What to do - Using the data beneath this instruction, retype only the lines from the one that contains "Instruction: Switch to the クチコミ reviews tab" down to the one that contains "This screenshot has width=818, height=508.", both included, exactly as they appear.

[Excerpts from a dataset]
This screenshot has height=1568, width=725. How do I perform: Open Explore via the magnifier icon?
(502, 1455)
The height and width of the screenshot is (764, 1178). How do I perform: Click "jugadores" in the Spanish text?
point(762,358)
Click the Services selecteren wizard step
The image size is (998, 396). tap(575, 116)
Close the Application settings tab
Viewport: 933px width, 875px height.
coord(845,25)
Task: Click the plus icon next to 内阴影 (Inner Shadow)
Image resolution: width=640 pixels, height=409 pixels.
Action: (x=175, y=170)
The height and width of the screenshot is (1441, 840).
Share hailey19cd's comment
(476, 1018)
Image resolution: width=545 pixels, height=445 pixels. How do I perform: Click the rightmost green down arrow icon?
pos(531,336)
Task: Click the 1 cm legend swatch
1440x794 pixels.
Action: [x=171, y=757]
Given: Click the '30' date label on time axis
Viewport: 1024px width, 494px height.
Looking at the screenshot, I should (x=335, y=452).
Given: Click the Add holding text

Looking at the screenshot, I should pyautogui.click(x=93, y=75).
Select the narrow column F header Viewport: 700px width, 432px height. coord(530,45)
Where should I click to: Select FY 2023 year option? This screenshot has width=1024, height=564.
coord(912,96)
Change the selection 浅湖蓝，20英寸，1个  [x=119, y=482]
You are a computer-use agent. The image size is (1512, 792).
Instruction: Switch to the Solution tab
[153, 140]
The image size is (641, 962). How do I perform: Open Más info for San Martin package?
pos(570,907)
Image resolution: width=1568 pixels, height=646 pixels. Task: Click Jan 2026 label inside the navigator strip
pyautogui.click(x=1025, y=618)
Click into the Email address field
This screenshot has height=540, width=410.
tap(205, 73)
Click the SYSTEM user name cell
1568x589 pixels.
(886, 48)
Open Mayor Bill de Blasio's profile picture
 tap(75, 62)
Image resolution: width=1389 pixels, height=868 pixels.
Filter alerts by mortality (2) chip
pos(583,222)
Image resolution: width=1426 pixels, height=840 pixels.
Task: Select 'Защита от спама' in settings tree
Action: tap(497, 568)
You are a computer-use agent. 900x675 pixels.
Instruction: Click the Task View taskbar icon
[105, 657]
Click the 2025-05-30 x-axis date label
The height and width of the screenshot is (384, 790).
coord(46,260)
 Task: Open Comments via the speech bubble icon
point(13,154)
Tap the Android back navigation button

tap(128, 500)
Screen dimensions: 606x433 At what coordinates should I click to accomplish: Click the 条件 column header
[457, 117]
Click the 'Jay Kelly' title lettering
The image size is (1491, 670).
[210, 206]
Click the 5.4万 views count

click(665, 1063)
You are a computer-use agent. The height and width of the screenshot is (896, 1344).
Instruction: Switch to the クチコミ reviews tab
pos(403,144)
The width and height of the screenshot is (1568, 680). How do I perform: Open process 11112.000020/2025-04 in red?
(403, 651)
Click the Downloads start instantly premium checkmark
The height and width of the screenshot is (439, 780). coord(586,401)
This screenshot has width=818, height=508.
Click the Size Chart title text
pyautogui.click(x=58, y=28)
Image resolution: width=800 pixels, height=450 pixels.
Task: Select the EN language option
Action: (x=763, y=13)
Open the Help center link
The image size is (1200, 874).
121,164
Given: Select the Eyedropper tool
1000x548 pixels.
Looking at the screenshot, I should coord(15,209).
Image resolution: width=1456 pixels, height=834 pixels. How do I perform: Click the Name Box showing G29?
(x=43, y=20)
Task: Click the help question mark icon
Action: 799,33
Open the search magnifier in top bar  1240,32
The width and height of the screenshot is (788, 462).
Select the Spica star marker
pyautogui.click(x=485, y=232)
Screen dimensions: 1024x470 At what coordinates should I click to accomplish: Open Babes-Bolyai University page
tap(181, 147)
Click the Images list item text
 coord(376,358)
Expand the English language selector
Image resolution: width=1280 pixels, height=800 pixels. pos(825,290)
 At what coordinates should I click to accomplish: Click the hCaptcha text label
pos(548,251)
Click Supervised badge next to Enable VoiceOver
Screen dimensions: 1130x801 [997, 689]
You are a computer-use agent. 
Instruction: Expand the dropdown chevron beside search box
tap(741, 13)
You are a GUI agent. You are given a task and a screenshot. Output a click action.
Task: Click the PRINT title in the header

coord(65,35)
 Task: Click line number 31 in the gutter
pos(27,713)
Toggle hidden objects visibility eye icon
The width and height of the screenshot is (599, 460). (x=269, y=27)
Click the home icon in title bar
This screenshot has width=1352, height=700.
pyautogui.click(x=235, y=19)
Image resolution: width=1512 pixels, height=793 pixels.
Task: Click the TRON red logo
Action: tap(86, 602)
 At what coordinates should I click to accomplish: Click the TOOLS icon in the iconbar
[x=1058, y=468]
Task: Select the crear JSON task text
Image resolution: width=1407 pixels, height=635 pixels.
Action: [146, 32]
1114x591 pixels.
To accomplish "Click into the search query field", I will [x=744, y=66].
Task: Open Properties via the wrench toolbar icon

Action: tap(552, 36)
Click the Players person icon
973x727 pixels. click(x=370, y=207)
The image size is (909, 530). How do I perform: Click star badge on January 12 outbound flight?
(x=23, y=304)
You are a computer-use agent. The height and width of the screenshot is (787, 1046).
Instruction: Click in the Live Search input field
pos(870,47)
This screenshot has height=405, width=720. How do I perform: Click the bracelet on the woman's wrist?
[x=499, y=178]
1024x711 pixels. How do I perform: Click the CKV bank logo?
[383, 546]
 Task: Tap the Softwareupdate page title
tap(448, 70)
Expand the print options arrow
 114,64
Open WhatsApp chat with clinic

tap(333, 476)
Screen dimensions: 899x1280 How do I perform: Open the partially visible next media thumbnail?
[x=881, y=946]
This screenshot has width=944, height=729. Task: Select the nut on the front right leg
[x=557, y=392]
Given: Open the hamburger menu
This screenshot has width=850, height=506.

Exercise result -
Instruction: Switch to the クチコミ reviews tab
pos(403,144)
The width and height of the screenshot is (1568, 680). How do I perform: Open process 11112.000020/2025-04 in red?
(403, 651)
Click the Downloads start instantly premium checkmark
The height and width of the screenshot is (439, 780). coord(586,401)
This screenshot has width=818, height=508.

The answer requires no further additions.